> **Assigned task**
Down to the last line, the material below should be reproduced exactly.

> **Extracted records**
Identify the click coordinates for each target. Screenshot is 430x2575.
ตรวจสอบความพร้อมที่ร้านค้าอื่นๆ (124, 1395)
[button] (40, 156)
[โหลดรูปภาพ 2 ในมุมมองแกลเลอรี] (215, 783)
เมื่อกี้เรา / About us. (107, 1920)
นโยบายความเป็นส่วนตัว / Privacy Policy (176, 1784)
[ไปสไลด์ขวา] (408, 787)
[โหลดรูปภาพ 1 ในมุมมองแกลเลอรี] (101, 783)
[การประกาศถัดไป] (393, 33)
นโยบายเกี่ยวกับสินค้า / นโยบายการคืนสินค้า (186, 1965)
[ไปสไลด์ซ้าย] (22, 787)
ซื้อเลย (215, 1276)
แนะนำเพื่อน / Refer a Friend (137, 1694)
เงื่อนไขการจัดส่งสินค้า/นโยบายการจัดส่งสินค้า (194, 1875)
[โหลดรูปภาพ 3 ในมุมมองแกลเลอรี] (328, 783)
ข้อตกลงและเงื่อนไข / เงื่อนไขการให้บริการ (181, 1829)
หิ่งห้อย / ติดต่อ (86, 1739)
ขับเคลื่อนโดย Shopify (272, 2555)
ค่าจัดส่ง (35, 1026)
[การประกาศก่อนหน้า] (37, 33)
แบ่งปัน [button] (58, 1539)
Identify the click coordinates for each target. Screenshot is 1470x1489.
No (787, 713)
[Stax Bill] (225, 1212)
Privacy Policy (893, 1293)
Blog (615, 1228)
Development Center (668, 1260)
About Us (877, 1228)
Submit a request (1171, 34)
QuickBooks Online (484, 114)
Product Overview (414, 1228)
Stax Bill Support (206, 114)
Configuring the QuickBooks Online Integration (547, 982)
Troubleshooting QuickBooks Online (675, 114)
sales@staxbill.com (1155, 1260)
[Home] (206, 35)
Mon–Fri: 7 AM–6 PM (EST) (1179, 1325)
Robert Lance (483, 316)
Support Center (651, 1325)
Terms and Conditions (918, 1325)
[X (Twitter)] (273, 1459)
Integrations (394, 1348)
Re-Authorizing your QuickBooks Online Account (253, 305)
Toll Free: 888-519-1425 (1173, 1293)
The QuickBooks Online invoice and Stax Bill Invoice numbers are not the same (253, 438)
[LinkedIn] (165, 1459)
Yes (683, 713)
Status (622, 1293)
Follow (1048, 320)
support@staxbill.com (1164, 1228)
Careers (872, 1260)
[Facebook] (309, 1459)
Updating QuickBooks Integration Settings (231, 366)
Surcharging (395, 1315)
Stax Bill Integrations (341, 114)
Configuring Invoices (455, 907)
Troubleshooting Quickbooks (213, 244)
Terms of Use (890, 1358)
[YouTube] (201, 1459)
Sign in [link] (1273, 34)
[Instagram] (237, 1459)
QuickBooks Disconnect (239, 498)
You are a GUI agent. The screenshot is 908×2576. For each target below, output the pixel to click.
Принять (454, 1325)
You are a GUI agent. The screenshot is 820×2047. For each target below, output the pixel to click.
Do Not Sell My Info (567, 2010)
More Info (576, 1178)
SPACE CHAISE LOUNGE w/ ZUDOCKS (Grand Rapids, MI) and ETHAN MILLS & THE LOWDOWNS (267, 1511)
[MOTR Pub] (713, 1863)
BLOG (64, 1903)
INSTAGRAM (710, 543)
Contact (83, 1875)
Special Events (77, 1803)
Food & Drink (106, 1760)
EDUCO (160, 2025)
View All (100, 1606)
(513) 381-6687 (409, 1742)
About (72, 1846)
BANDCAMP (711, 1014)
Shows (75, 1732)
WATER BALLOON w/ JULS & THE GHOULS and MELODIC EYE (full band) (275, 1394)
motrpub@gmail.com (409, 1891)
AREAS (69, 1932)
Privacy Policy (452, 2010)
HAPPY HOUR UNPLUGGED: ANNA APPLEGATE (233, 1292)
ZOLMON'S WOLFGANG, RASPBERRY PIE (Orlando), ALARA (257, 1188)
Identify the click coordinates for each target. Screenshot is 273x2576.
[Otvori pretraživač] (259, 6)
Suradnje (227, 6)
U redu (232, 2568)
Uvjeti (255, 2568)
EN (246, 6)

> **Response area**
Identify the click coordinates for each target. Screenshot is 430x2575.
ตรวจสอบความพร้อมที่ร้านค้าอื่นๆ (124, 1395)
[button] (40, 156)
[โหลดรูปภาพ 2 ในมุมมองแกลเลอรี] (215, 783)
เมื่อกี้เรา / About us. (107, 1920)
นโยบายความเป็นส่วนตัว / Privacy Policy (176, 1784)
[ไปสไลด์ขวา] (408, 787)
[โหลดรูปภาพ 1 ในมุมมองแกลเลอรี] (101, 783)
[การประกาศถัดไป] (393, 33)
นโยบายเกี่ยวกับสินค้า / นโยบายการคืนสินค้า (186, 1965)
[ไปสไลด์ซ้าย] (22, 787)
ซื้อเลย (215, 1276)
แนะนำเพื่อน / Refer a Friend (137, 1694)
เงื่อนไขการจัดส่งสินค้า/นโยบายการจัดส่งสินค้า (194, 1875)
[โหลดรูปภาพ 3 ในมุมมองแกลเลอรี] (328, 783)
ข้อตกลงและเงื่อนไข / เงื่อนไขการให้บริการ (181, 1829)
หิ่งห้อย / ติดต่อ (86, 1739)
ขับเคลื่อนโดย Shopify (272, 2555)
ค่าจัดส่ง (35, 1026)
[การประกาศก่อนหน้า] (37, 33)
แบ่งปัน [button] (58, 1539)
Identify the click coordinates for each target. Screenshot is 1470x1489.
No (787, 713)
[Stax Bill] (225, 1212)
Privacy Policy (893, 1293)
Blog (615, 1228)
Development Center (668, 1260)
About Us (877, 1228)
Submit a request (1171, 34)
QuickBooks Online (484, 114)
Product Overview (414, 1228)
Stax Bill Support (206, 114)
Configuring the QuickBooks Online Integration (547, 982)
Troubleshooting QuickBooks Online (675, 114)
sales@staxbill.com (1155, 1260)
[Home] (206, 35)
Mon–Fri: 7 AM–6 PM (EST) (1179, 1325)
Robert Lance (483, 316)
Support Center (651, 1325)
Terms and Conditions (918, 1325)
[X (Twitter)] (273, 1459)
Integrations (394, 1348)
Re-Authorizing your QuickBooks Online Account (253, 305)
Toll Free: 888-519-1425 (1173, 1293)
The QuickBooks Online invoice and Stax Bill Invoice numbers are not the same (253, 438)
[LinkedIn] (165, 1459)
Yes (683, 713)
Status (622, 1293)
Follow (1048, 320)
support@staxbill.com (1164, 1228)
Careers (872, 1260)
[Facebook] (309, 1459)
Updating QuickBooks Integration Settings (231, 366)
Surcharging (395, 1315)
Stax Bill Integrations (341, 114)
Configuring Invoices (455, 907)
Troubleshooting Quickbooks (213, 244)
Terms of Use (890, 1358)
[YouTube] (201, 1459)
Sign in [link] (1273, 34)
[Instagram] (237, 1459)
QuickBooks Disconnect (239, 498)
You are a GUI agent. The screenshot is 908×2576. For each target below, output the pixel to click.
Принять (454, 1325)
You are a GUI agent. The screenshot is 820×2047. For each target below, output the pixel to click.
Do Not Sell My Info (567, 2010)
More Info (576, 1178)
SPACE CHAISE LOUNGE w/ ZUDOCKS (Grand Rapids, MI) and ETHAN MILLS & THE LOWDOWNS (267, 1511)
[MOTR Pub] (713, 1863)
BLOG (64, 1903)
INSTAGRAM (710, 543)
Contact (83, 1875)
Special Events (77, 1803)
Food & Drink (106, 1760)
EDUCO (160, 2025)
View All (100, 1606)
(513) 381-6687 (409, 1742)
About (72, 1846)
BANDCAMP (711, 1014)
Shows (75, 1732)
WATER BALLOON w/ JULS & THE GHOULS and MELODIC EYE (full band) (275, 1394)
motrpub@gmail.com (409, 1891)
AREAS (69, 1932)
Privacy Policy (452, 2010)
HAPPY HOUR UNPLUGGED: ANNA APPLEGATE (233, 1292)
ZOLMON'S WOLFGANG, RASPBERRY PIE (Orlando), ALARA (257, 1188)
Identify the click coordinates for each target. Screenshot is 273x2576.
[Otvori pretraživač] (259, 6)
Suradnje (227, 6)
U redu (232, 2568)
Uvjeti (255, 2568)
EN (246, 6)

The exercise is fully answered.